WORK REQUEST:
Repeat all of the data exactly. Leave nothing out.

DATA LISTING:
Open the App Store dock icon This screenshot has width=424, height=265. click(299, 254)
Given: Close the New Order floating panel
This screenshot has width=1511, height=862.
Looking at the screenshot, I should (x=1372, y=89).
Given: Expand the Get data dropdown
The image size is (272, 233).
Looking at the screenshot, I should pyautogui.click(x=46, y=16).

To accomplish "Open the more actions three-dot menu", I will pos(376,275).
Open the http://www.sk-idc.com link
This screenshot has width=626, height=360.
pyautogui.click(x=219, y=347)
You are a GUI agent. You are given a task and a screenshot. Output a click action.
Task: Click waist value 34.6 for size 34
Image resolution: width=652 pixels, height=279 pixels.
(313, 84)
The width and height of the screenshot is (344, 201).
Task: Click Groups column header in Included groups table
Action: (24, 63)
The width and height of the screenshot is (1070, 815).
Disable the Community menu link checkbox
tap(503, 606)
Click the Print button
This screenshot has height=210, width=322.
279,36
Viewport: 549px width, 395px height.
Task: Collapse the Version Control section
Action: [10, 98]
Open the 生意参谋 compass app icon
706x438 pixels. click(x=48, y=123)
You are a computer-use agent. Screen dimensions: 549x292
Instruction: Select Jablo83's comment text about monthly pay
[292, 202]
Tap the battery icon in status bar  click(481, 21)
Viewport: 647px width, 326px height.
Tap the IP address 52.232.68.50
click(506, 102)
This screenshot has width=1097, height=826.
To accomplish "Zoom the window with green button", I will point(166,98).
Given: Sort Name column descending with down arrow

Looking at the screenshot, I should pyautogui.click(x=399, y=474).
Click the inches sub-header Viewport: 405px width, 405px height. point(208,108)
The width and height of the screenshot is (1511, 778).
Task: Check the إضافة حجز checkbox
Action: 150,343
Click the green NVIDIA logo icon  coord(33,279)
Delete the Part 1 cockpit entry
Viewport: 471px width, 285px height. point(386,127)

ANSWER:
Open the App Store dock icon This screenshot has width=424, height=265. click(299, 254)
Given: Close the New Order floating panel
This screenshot has width=1511, height=862.
Looking at the screenshot, I should (x=1372, y=89).
Given: Expand the Get data dropdown
The image size is (272, 233).
Looking at the screenshot, I should pyautogui.click(x=46, y=16).

To accomplish "Open the more actions three-dot menu", I will pos(376,275).
Open the http://www.sk-idc.com link
This screenshot has width=626, height=360.
pyautogui.click(x=219, y=347)
You are a GUI agent. You are given a task and a screenshot. Output a click action.
Task: Click waist value 34.6 for size 34
Image resolution: width=652 pixels, height=279 pixels.
(313, 84)
The width and height of the screenshot is (344, 201).
Task: Click Groups column header in Included groups table
Action: (24, 63)
The width and height of the screenshot is (1070, 815).
Disable the Community menu link checkbox
tap(503, 606)
Click the Print button
This screenshot has height=210, width=322.
279,36
Viewport: 549px width, 395px height.
Task: Collapse the Version Control section
Action: [10, 98]
Open the 生意参谋 compass app icon
706x438 pixels. click(x=48, y=123)
You are a computer-use agent. Screen dimensions: 549x292
Instruction: Select Jablo83's comment text about monthly pay
[292, 202]
Tap the battery icon in status bar  click(481, 21)
Viewport: 647px width, 326px height.
Tap the IP address 52.232.68.50
click(506, 102)
This screenshot has width=1097, height=826.
To accomplish "Zoom the window with green button", I will point(166,98).
Given: Sort Name column descending with down arrow

Looking at the screenshot, I should pyautogui.click(x=399, y=474).
Click the inches sub-header Viewport: 405px width, 405px height. point(208,108)
The width and height of the screenshot is (1511, 778).
Task: Check the إضافة حجز checkbox
Action: 150,343
Click the green NVIDIA logo icon  coord(33,279)
Delete the Part 1 cockpit entry
Viewport: 471px width, 285px height. point(386,127)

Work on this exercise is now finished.